*Consigne*. Dans la critique de cinéma ci-dessous, relevez tous les noms propres qui désignent des personnes ou des personnages.

*Extrait source*.
★ ★ ★ ★ ★ ★ ★
Qu’un artiste engagé comme Albert Dupontel s’attaque frontalement au monde de la politique n’est pas surprenant et rappelle en cela la démarche de ses pairs, Gustave Kervern et Benoît Delépine, dans le récent En même temps (2022), satire de la course aux élections municipales. Pourtant, il surprend par la douceur avec laquelle est son récit, douceur qui témoigne tout à la fois d’un assagissement certain et d’une fidélité à la thématique qui soutient l’entièreté de son cinéma : la quête de filiation dans un monde chaotique ; aussi l’approche, certes incisive, reste avant tout sensible puisqu’elle relate la perte de repères d’un candidat à la présidentielle raccordé malgré lui à ses origines et à un jumeau qu’il n’a jamais connu.
La gémellité, omniprésente depuis le générique d’ouverture, qui prend soin de dédoubler le candidat par un autre orateur censé chauffer la salle, jusqu’au dernier plan en miroir, dit à la fois la condition de l’homme politique en général, être caméléon dont l’apparence change en fonction de l’environnement extérieur, et celle de Pierre-Henry Mercier en particulier, être incomplet, tour à tour brillant esprit et étranger à lui-même et aux autres, qu’incarne un Albert Dupontel surprenant de calme et de retenue. Incomplet parce qu’incapable de porter haut et fort ses véritables valeurs et croyances politiques, contraint de jouer un rôle pour remporter l’élection ; le frère apiculteur intervient alors telle une métaphore de ce dédoublement, projection d’une intériorité tourmentée qui recouvre à terme une unité par la disparition et la fusion de la nature (les idées) et de la culture (le costume).
★ ★ ★ ★ ★ ★ ★
*Données*.
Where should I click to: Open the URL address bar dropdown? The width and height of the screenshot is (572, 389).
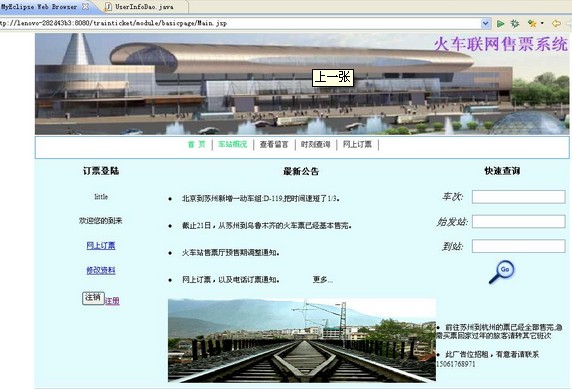pyautogui.click(x=486, y=23)
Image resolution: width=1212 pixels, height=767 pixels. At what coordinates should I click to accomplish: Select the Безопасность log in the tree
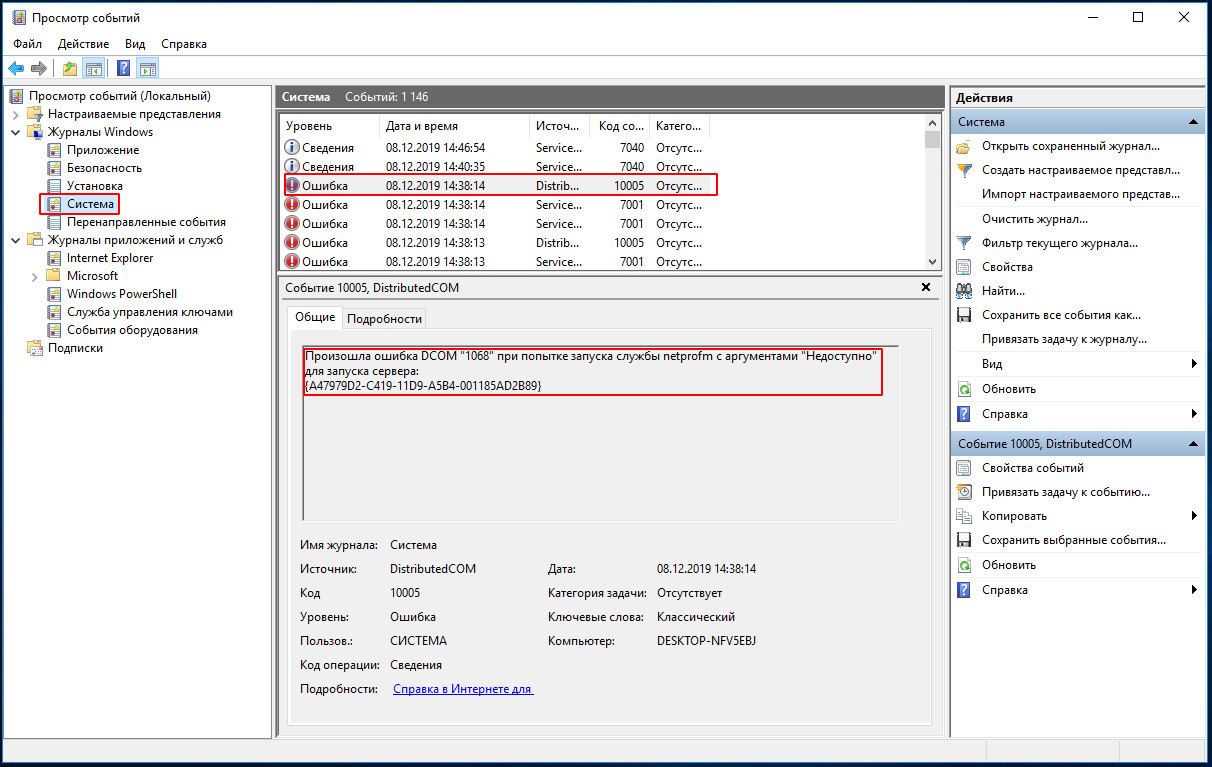[104, 168]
★ ★ ★ ★ ★ ★ ★
*Réponse rédigée*. Albert Dupontel, Gustave Kervern, Benoît Delépine et Pierre-Henry Mercier sont les noms cités dans la critique.